In the following, the technical process of step 403 will be described by taking the example that the server performs crowd event identification on the first target monitoring image group in the at least one target monitoring image group, where the technical process may include the following sub-steps:

a3, the server obtains a first crowd density map corresponding to each monitoring video frame in the first target monitoring image group to obtain a plurality of first crowd density maps.

The server may obtain the crowd density map corresponding to the surveillance video frame in many ways, for example: in a possible mode, the server can divide the monitoring video frame into different areas, calculate the number of pedestrian images contained in each area, determine the gray value or color value corresponding to each area based on the number of pedestrian images in each area, and generate a crowd density image according to the gray value or color value corresponding to each area; in another possible mode, the server may determine each pedestrian image included in the monitoring video frame, for each pedestrian image, the server may determine a heat region with a point of the pedestrian image as a center and a preset value as a radius, so as to obtain a plurality of heat regions, the server may set an initial gray value or an initial pixel value for each heat region, then the server may determine a crossing region, the crossing region corresponds to at least two heat regions, the crossing region is a region where the corresponding at least two heat regions coincide, and the server may change the pixel value or the color value of the crossing region according to the number of the heat regions corresponding to the crossing region, so as to finally obtain the crowd density map.

And B3, the server acquires a first light flow diagram corresponding to the image of the pedestrian in a plurality of monitoring video frames included in the first target monitoring image group.

The first optical flow graph may be a motion vector graph of each pixel in an image of a pedestrian.

Optionally, the server may obtain each pixel included in an image of a pedestrian in a tth surveillance video frame of the multiple surveillance video frames, for each pixel, the server may traverse an image of a pedestrian in a t +1 th surveillance video frame, and obtain a target pixel having a similarity greater than a preset threshold with the pixel from the image of the pedestrian in the t +1 th surveillance video frame, and then, the server may determine a motion vector of the pixel between the tth surveillance video frame and the t +1 th surveillance video frame based on a coordinate value of the pixel in an image coordinate system and a coordinate value of the target pixel in the image coordinate system, and the server may generate the first light flow graph according to the motion vector of each pixel in the image of the pedestrian.

And C3, the server identifies the crowd event based on the plurality of first crowd density graphs and the first optical flow graphs through the crowd event model.

The server can input the first light-flow graph and the plurality of first crowd density graphs into a crowd event model, the crowd event model can perform corresponding identification operation according to the first light-flow graph and the plurality of first crowd density graphs and output an operation result, and the server can determine whether a plurality of monitoring video frames included in the first target monitoring image group are monitoring video frames corresponding to crowd events or not according to the operation result.

It should be noted that the crowd event model may be obtained by training according to a plurality of crowd event image groups, where each crowd event image group includes a plurality of crowd event images reflecting the occurrence process of the crowd event.

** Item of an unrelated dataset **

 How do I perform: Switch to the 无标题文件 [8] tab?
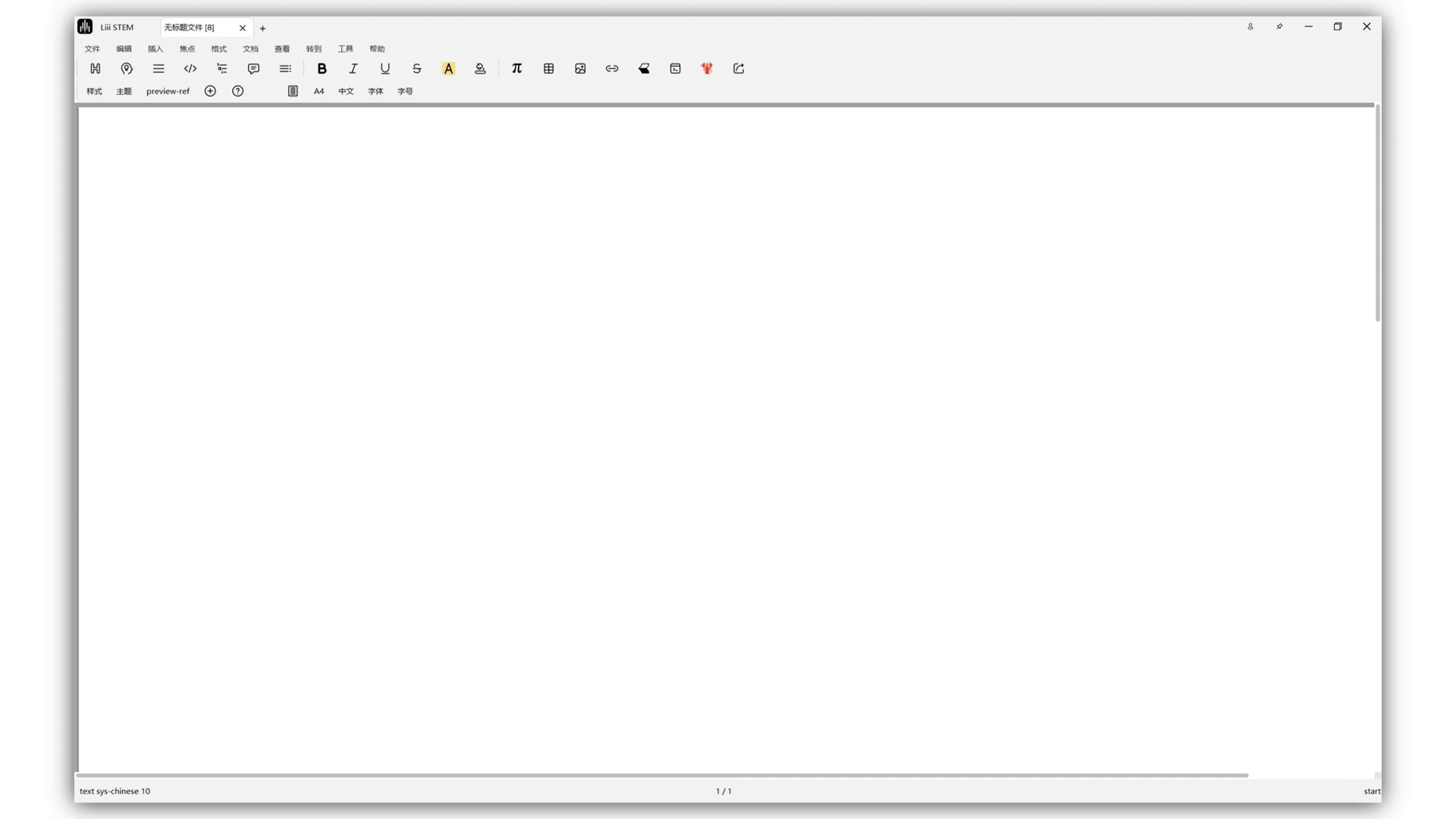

The following embodiments of the present invention will briefly describe the training process of the crowd event model:

for each group of crowd event images in the group of crowd event images, the server may obtain a second crowd density map corresponding to each crowd event image in the group of crowd event images to obtain a plurality of second crowd density maps, where a technical process of obtaining the plurality of second crowd density maps is the same as the technical process of obtaining the plurality of first crowd density maps described above, and the embodiments of the present invention are not described again. The server may further obtain a second light flow graph corresponding to an image of a pedestrian in a plurality of crowd event images included in the crowd event image group, where a technical process of obtaining the second light flow graph is the same as the above-described technical process of obtaining the first light flow graph, and the embodiments of the present invention are not described again. The server conducts model training based on the plurality of second crowd density graphs and the second optical flow graph to obtain a crowd event model.

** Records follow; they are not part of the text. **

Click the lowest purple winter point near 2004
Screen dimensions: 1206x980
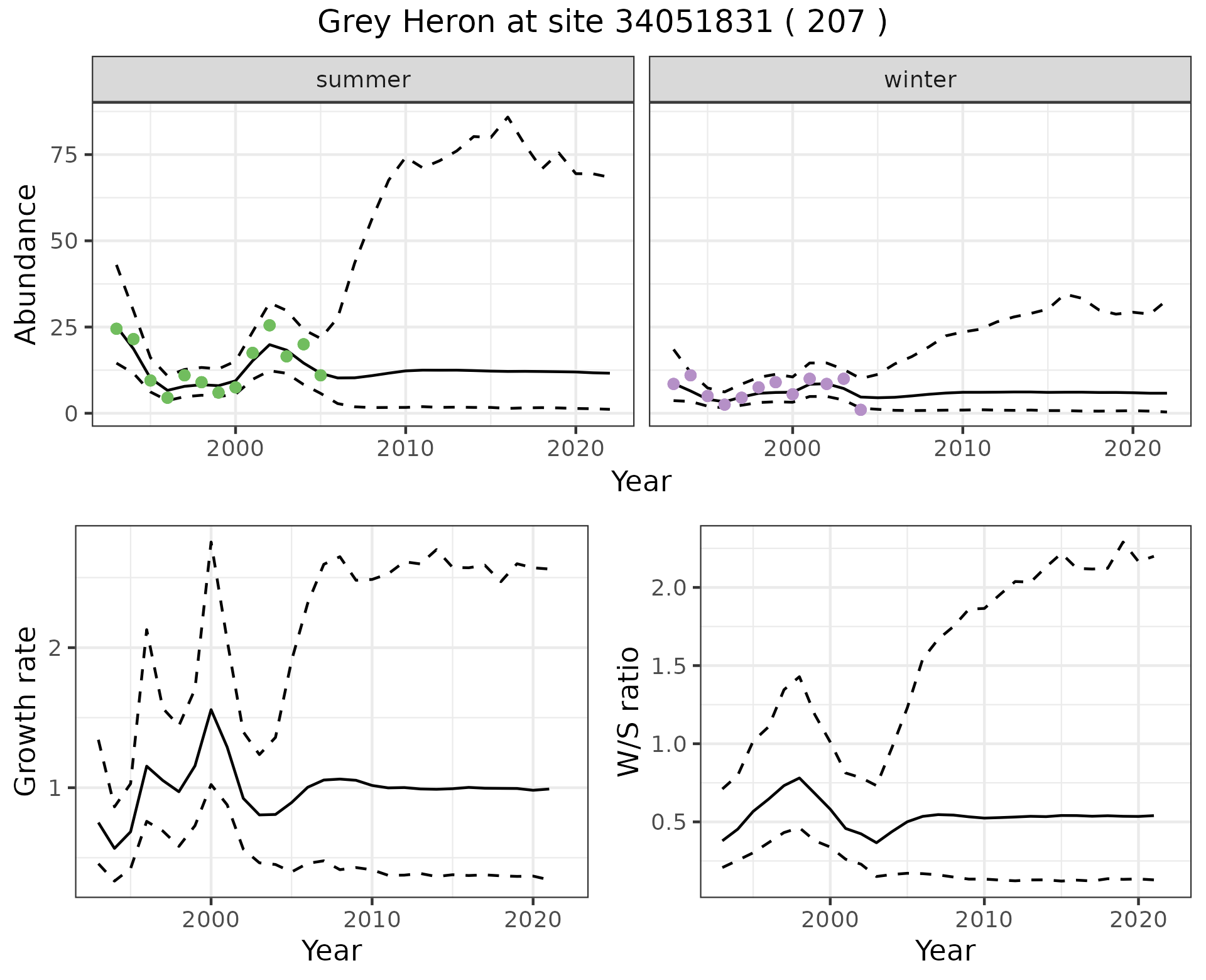(861, 410)
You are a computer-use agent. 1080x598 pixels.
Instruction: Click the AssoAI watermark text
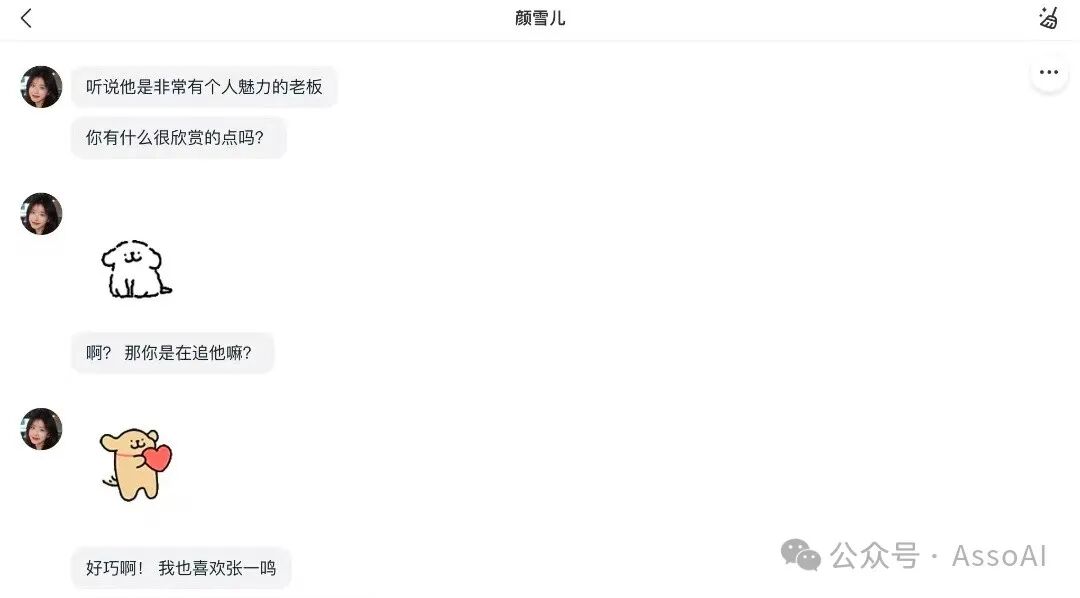click(x=999, y=556)
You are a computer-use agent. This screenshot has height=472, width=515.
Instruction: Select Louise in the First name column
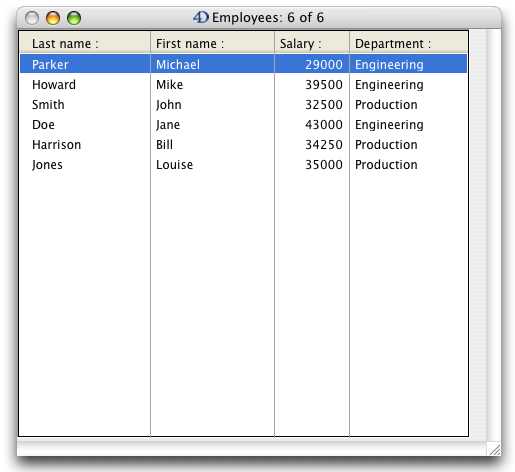click(x=213, y=165)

And step 404, the server determines whether the target area has a crowd event according to the identification result.

When a plurality of surveillance video frames included in any one of the at least one target surveillance image group are surveillance video frames corresponding to a crowd event, the server may determine that the crowd event occurs in the target area.

Step 405, when it is determined that the crowd event occurs in the target area, the server responds.

In an embodiment of the invention, after the server determines that the crowd event occurs in the target area, the server may send alarm information to the designated terminal, so that a worker who owns the designated terminal can quickly respond to the crowd event.

It should be noted that, when the monitoring device executes the crowd event identification method, in step 405, the monitoring device may send a response instruction to the server when determining that a crowd event occurs in the target area, and the server may respond accordingly after receiving the response instruction, for example, the server may send an alarm message to a designated terminal, so that a worker who owns the designated terminal may quickly respond to the crowd event.

Alternatively, in step 405, the monitoring device may respond accordingly when it is determined that a crowd event occurs in the target area, for example, the monitoring device may send alarm information to a designated terminal, so that a worker who owns the designated terminal may respond to the crowd event quickly. In this case, a communication module may be installed in the monitoring device, so that the monitoring device may transmit alarm information to the specified terminal through the communication module.

Fig. 5 is a block diagram of a crowd event identification apparatus 500 according to an embodiment of the present invention, as shown in fig. 5, the crowd event identification apparatus 500 may include: a video acquisition module 501, an image group acquisition module 502, a recognition module 503, and a determination module 504.

The video obtaining module 501 is configured to obtain a monitoring video of a target area.

The image group acquiring module 502 is configured to acquire at least one target monitoring image group from the monitoring video, where each target monitoring image group includes a plurality of consecutive monitoring video frames.

The identifying module 503 is configured to perform crowd event identification on each target monitoring image group through a preset crowd event model, where the crowd event model is obtained by training according to a plurality of crowd event image groups, and each crowd event image group includes a plurality of crowd event images reflecting a crowd event occurrence process.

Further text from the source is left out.